They are usually not *very* unstable.  That is, solve(crossprod())
potentially loses about twice as many digits to rounding error as Doug's
proposals. In many cases this is not that serious -- if you have 15 digits
accuracy then losing 2 instead of 1 (or even 8 instead of 4) of them may
not be a big deal.  Back in the days of single precision this was more
obviously important and you would get visible differences between
statistical packages based on their linear algebra routines. (There was a
notorious econometric data set that caused problems in single precision
with the solve(crossprod()) approach but was fine with QR decomposition).

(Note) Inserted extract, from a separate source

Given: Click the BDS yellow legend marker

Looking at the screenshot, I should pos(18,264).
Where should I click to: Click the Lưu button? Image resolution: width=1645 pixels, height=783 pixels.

On the other hand, even with double precision in extreme situations the
harm can be noticeable, and the cost of working with QR or Cholesky
decompositions instead is fairly small (and often negative -- with larger
matrices you would probably see the cholesky-based method being faster)

In linear regression the problem happens with collinearity, or when one
variable has much smaller variance than another.  In both of these cases
the eigenvalues of the information matrix are of very different sizes. The
ratio of the smallest to the largest eigenvalue is called the condition
number, and the tolerance in solve() is based on condition numbers.

So how bad is the error? For any matrix M there exists some vector b and
error e in b so that the relative error in solve(M,b+e) compared to
solve(M,b) is the condition number of the matrix M times the relative
error in b.  This means that condition numbers greater than 10^7 (and
finding these in package examples is what prompted Doug's message) can
amplify numerical error ten million times.  This is starting to get
undesirable even when you have 15 digits to work with.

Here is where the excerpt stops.